Benoît XVI s’est aventuré sur le terrain délicat des relations avec l’Islam lors de son voyage en Allemagne, livrant une réflexion teintée de méfiance sur une religion qui ne condamnerait pas assez nettement la violence au nom de la foi et où « la volonté de Dieu» serait selon lui déconnectée de la raison.
Le pape, qui n’a pas fait du dialogue interreligieux une des priorités de son pontificat, ne s’était jamais penché publiquement et de manière aussi claire sur la religion islamique. Mais au lendemain du cinquième anniversaire des attentats du 11 septembre, il n’a pas hésité mardi, devant des universitaires et des étudiants de Ratisbonne (sud), à condamner entre les lignes «le Djihad» (guerre sainte) et les «conversions passant par la violence».
S’appuyant sur les commentaires d’un professeur d’université, le «pape théologien» a surtout établi une distinction claire entre le christianisme et l’islam dans le domaine des rapports entre la raison et la foi.
«Pour la doctrine musulmane, Dieu est absolument transcendant. Sa volonté n’est liée à aucune de nos catégories, pas même celle de la raison», a-t-il déclaré, reprenant la phrase du Coran : «Aucune contrainte en religion».
A l’inverse, faut-il lire dans son raisonnement, la pensée chrétienne, emprunte de philosophie grecque, refuse de «ne pas agir selon la raison», ce qui est «contraire à la nature de Dieu».
«Montre-moi ce que Mahomet a apporté de nouveau, et tu ne trouveras que des choses méchantes et inhumaines, comme son ordre de diffuser par les moyens de l’épée la foi qu’il professait», a ajouté Benoît XVI, citant sans se l’approprier une phrase d’un dialogue du XIVe siècle dans lequel un empereur byzantin s’adresse à un «persan cultivé».
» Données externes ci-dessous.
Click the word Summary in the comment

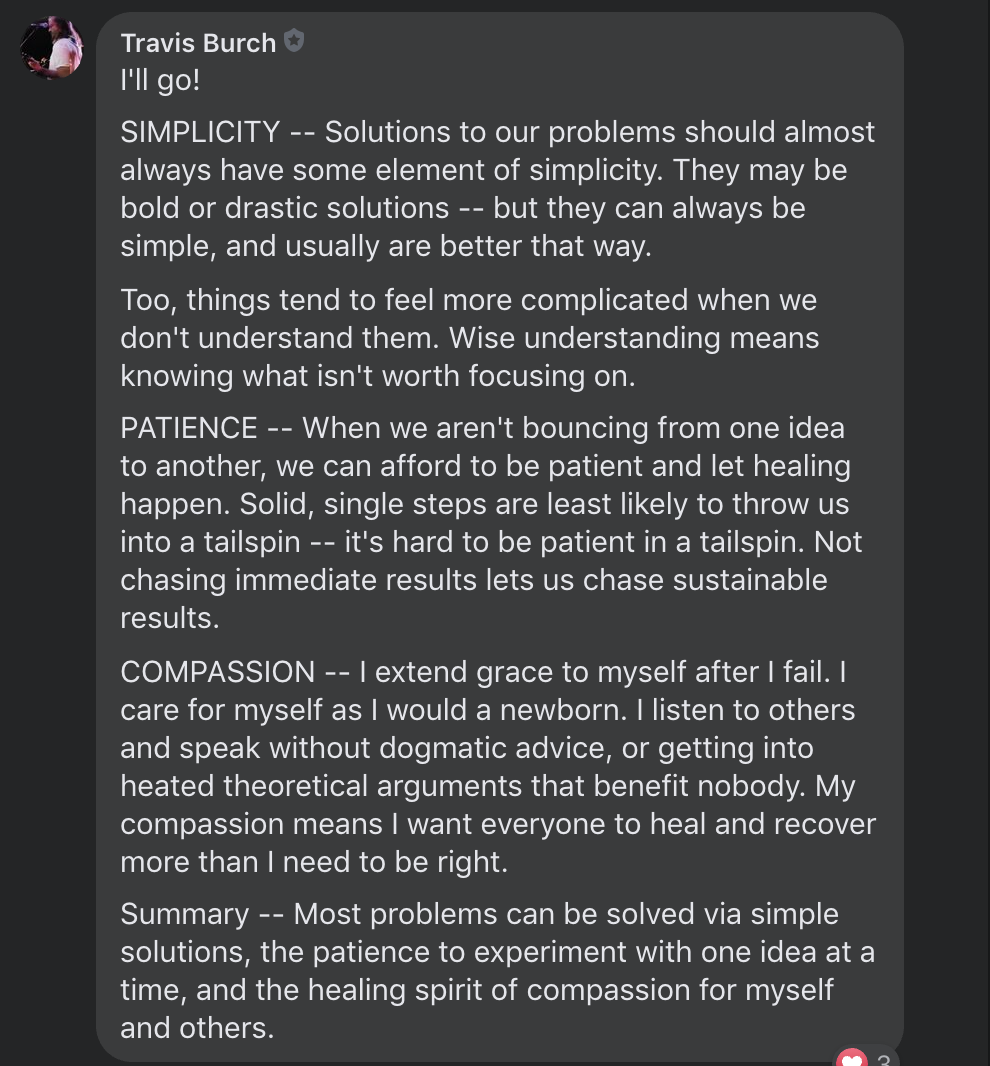pos(185,914)
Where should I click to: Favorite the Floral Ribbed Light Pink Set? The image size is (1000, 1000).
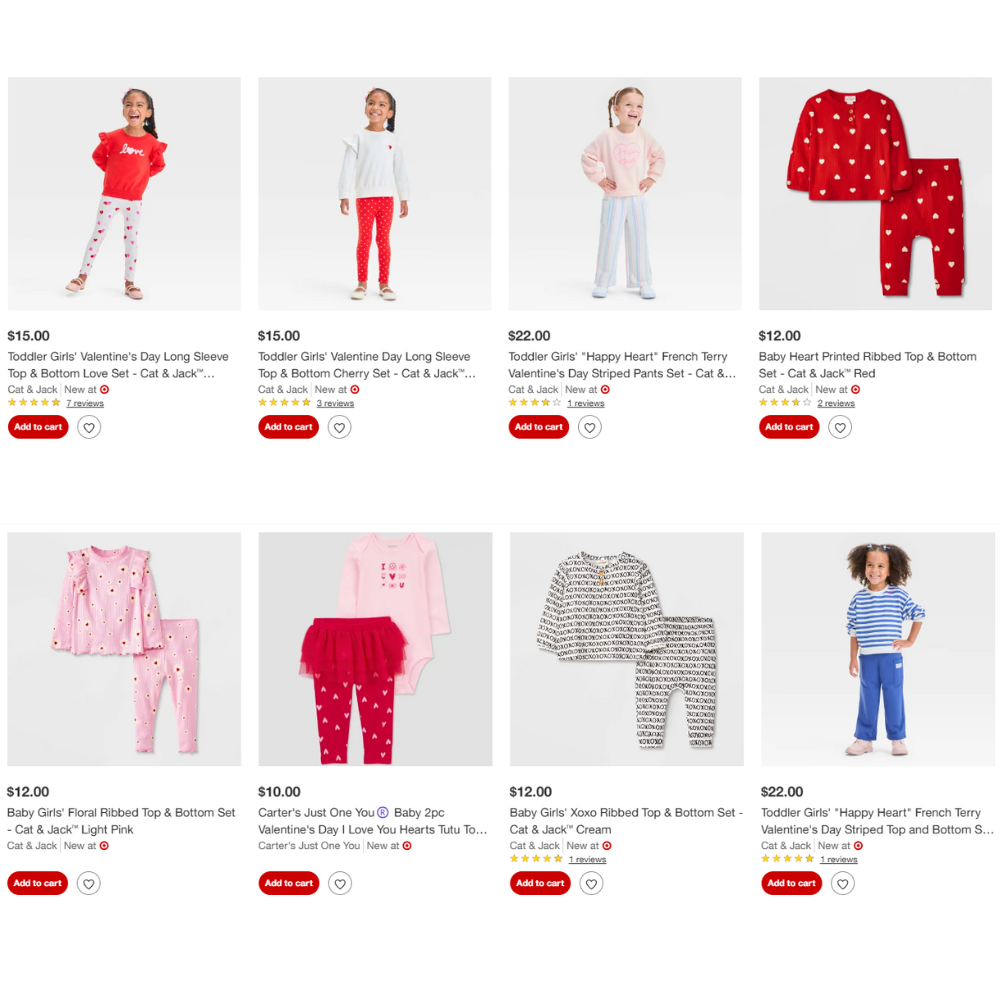89,883
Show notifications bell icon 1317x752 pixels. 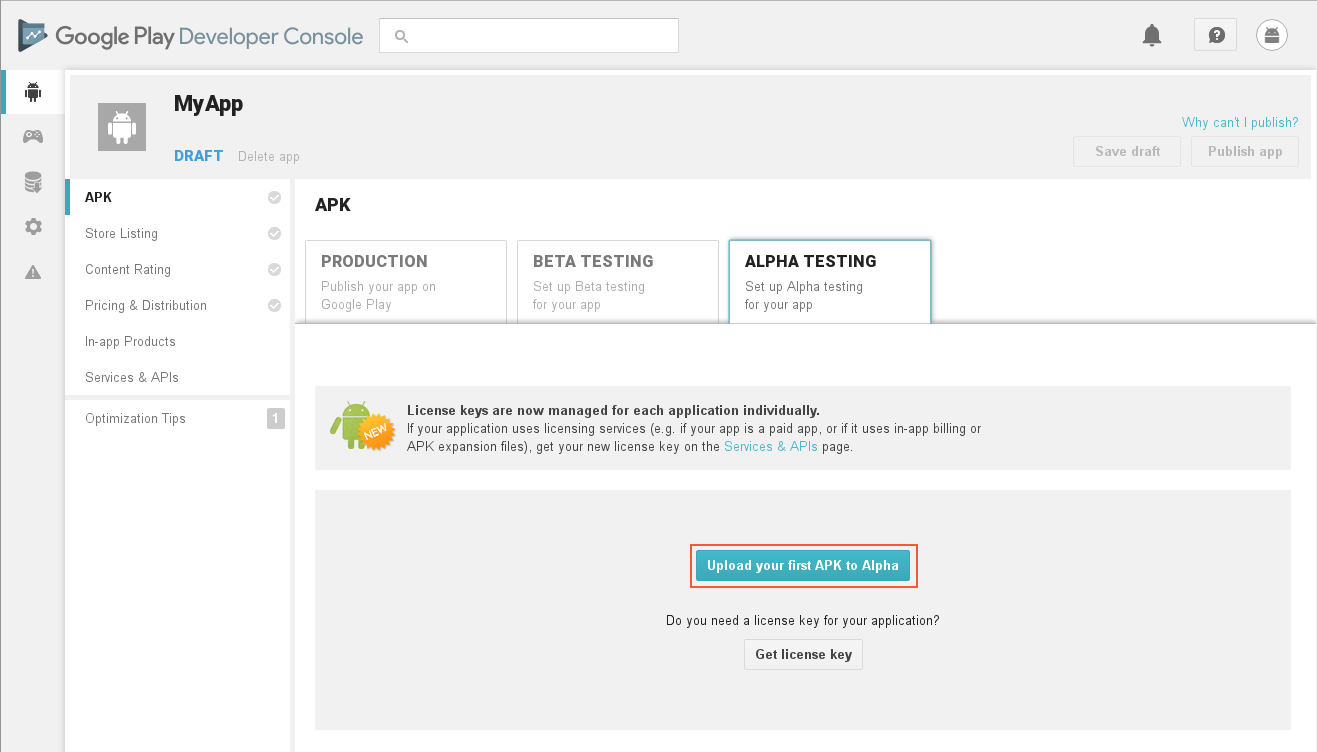click(x=1152, y=36)
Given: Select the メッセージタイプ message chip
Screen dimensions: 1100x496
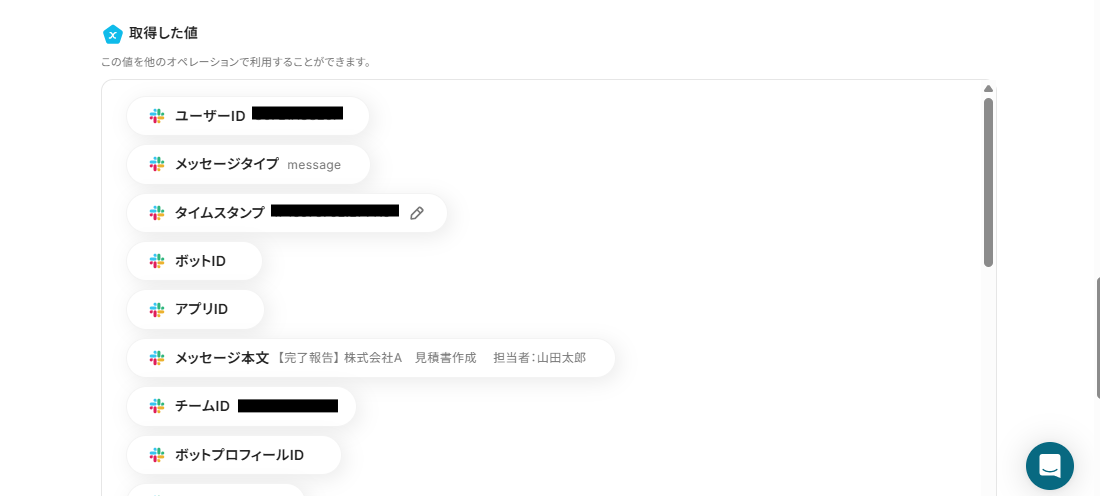Looking at the screenshot, I should click(x=248, y=165).
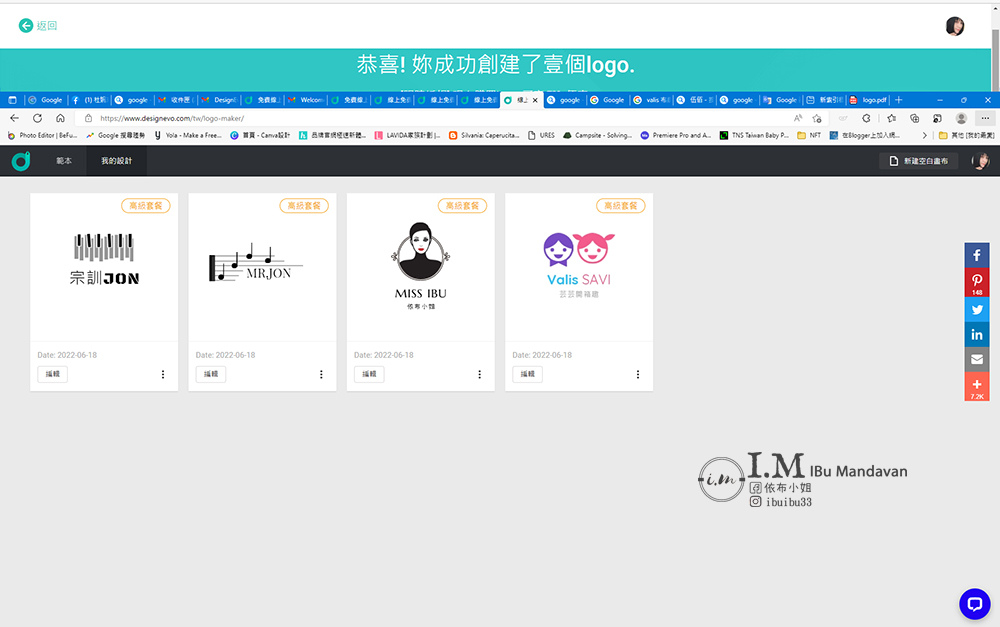Image resolution: width=1000 pixels, height=627 pixels.
Task: Switch to the 範本 tab
Action: [63, 159]
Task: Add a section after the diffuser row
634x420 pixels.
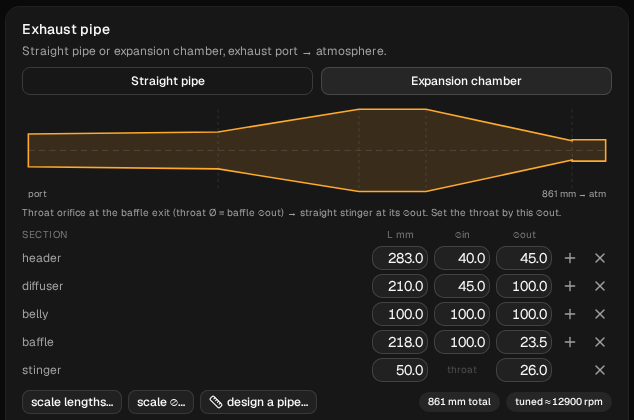Action: tap(570, 286)
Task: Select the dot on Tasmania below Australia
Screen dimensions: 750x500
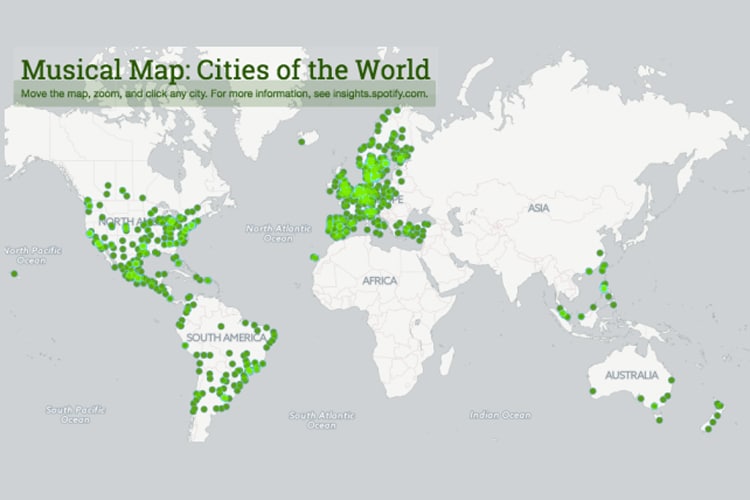Action: pyautogui.click(x=658, y=419)
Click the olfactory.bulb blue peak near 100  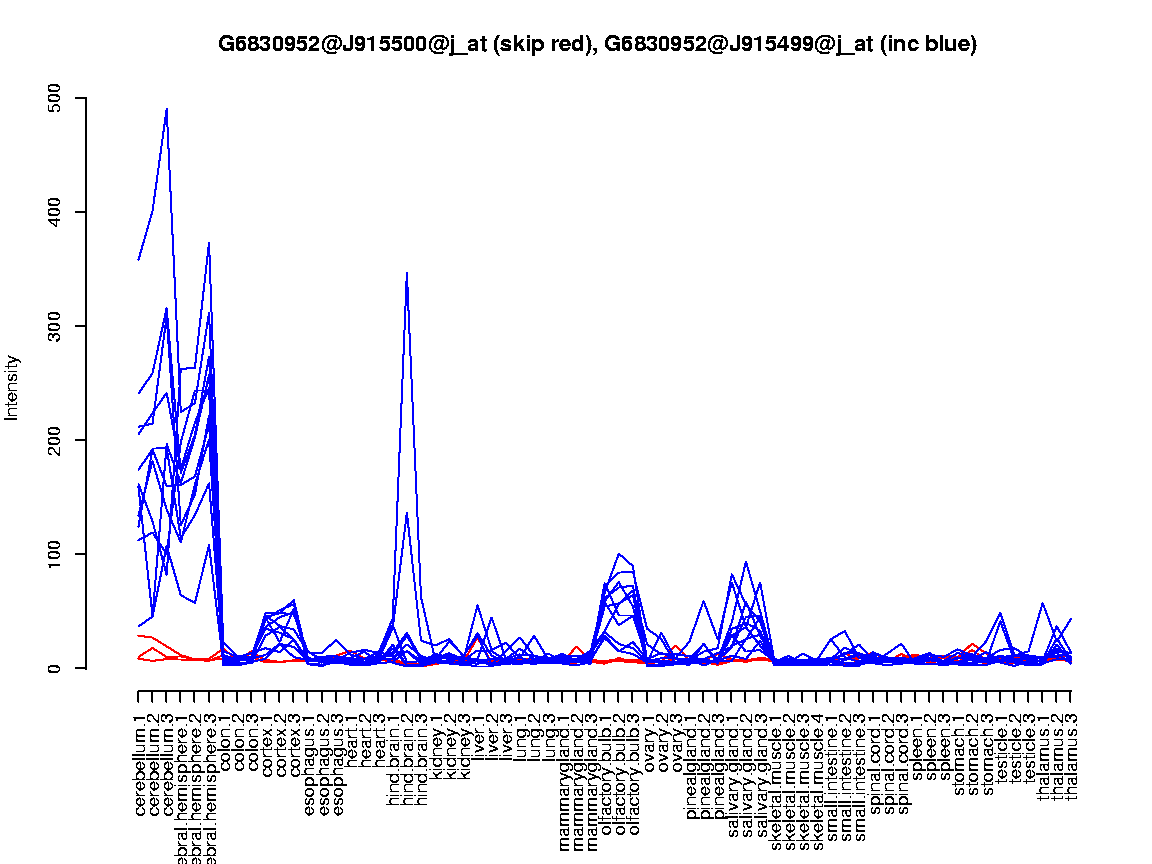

Le matin même, devant une foule de plus de 200.000 fidèles à Ratisbonne, il avait, sans viser aucune foi en particulier, exprimé l’importance de «dire avec clarté en quel Dieu nous croyons» face aux «pathologies» et aux «maladies mortelles de la religion et de la raison».
Même si Benoît XVI a pris soin de préciser au cours de son discours théologique qu’il empruntait ses mots à d’autres, sa réflexion suscitait de nombreux commentaires mercredi.
«Le pape a évoqué le concept de «guerre sainte» pour marquer la différence entre le christianisme et l’Islam», interprétait le Frankfurter Allgemeine Zeitung. Expert reconnu de l’Islam, Gilles Kepel pense, dans un entretien au journal italien La Repubblica, que Benoît XVI «a tenté d’entrer dans la logique du texte coranique». Mais, selon l’auteur de « Djihad», les conséquences sont « risquées, car le discours pourrait radicaliser une partie de la communauté musulmane ».
Plus affirmatif, le théologien contestataire Hans King, cité par l’agence DPA, estime que « ces déclarations ne seront sûrement pas bien accueillies chez les musulmans et nécessitent d’urgence une explication. «Mardi soir, le nouveau directeur de la salle du presse du Saint-Siège, le père Federico Lombardi, est intervenu auprès des journalistes pour expliquer que «le pape ne (voulait) pas donner une interprétation de l’Islam dans le sens violent».
Mais selon des vaticanistes, le pape a peut-être voulu poser des conditions à un dialogue avec les musulmans, à quelques semaines d’un voyage prévu du 28 au 30 novembre en Turquie.
L’ancien cardinal Joseph Ratzinger s’est toujours opposé à l’entrée de ce pays dans l’Union européenne.
Depuis qu’il est devenu pape, il s’est également distingué en envoyant au poste de représentant du Saint-Siège en Egypte et auprès de la Ligue arabe le président du Conseil pour le dialogue interreligieux, l’archevêque britannique Michaël Fitzgerald, 68 ans.
Cette décision avait été interprétée comme une mise à l’écart de Mgr Fitzgerald, qui conduisait le dialogue de l’Eglise catholique avec l’islam.